Measure your base: In a medium bowl, add 1/2 cup almond butter, 1/2 cup almond flour, and 1/3 cup unsweetened shredded coconut.
Add binders and texture: Stir in 2 tablespoons ground flaxseed and 1 tablespoon chia seeds (optional). These add fiber and help the balls hold together.
Sweeten and flavor: Mix in 2–3 tablespoons keto sweetener, 1 teaspoon vanilla extract, and a pinch of sea salt. If using, add 1 tablespoon cocoa powder or 1/2 teaspoon cinnamon.
Add fat for smoothness: Melt 1 tablespoon coconut oil and stir it into the mixture.
The coconut oil helps everything set when chilled.
Fold in extras: If you like, add 2–3 tablespoons sugar-free chocolate chips or finely chopped nuts for extra crunch.
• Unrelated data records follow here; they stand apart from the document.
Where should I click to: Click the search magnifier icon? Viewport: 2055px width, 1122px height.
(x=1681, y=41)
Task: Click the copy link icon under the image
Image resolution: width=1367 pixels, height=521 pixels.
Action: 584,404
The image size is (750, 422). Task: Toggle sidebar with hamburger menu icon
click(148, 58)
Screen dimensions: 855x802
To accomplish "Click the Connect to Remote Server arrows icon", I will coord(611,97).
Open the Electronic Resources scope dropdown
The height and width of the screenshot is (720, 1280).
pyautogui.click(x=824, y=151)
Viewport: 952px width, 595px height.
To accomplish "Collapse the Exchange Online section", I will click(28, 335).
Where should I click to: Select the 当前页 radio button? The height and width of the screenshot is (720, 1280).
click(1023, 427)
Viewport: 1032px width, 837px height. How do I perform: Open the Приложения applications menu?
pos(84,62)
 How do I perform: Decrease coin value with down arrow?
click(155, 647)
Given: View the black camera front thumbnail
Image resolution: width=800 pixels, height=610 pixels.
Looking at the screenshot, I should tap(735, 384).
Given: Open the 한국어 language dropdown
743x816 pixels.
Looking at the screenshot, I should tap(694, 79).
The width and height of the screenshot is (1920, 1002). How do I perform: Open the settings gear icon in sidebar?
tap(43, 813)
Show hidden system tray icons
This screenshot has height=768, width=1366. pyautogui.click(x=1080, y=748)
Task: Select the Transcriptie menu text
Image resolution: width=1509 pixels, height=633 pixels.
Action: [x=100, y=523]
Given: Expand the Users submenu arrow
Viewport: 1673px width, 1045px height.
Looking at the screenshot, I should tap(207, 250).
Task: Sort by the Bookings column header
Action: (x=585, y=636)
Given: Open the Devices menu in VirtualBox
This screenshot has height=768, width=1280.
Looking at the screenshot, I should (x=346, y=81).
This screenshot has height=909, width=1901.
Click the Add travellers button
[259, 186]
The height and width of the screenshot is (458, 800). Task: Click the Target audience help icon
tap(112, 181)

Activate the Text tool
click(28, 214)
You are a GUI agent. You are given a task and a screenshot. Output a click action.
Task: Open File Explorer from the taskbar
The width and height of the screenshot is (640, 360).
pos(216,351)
Check the texture: The mixture should be soft but not sticky-wet and easy to roll. If it’s too dry, add 1–2 teaspoons more almond butter. If it’s too wet, add 1–2 tablespoons more almond flour.
Roll into balls: Scoop tablespoon-sized portions and roll between your palms to form balls.
You should get about 14–16 energy balls.
Chill to set: Place on a parchment-lined plate or tray and chill in the fridge for 30–45 minutes, or 10–15 minutes in the freezer.
Optional finishing touch: Roll the chilled balls in extra shredded coconut or a light dusting of cocoa powder.
Enjoy: Store and snack as needed. One or two make a satisfying, low-carb treat.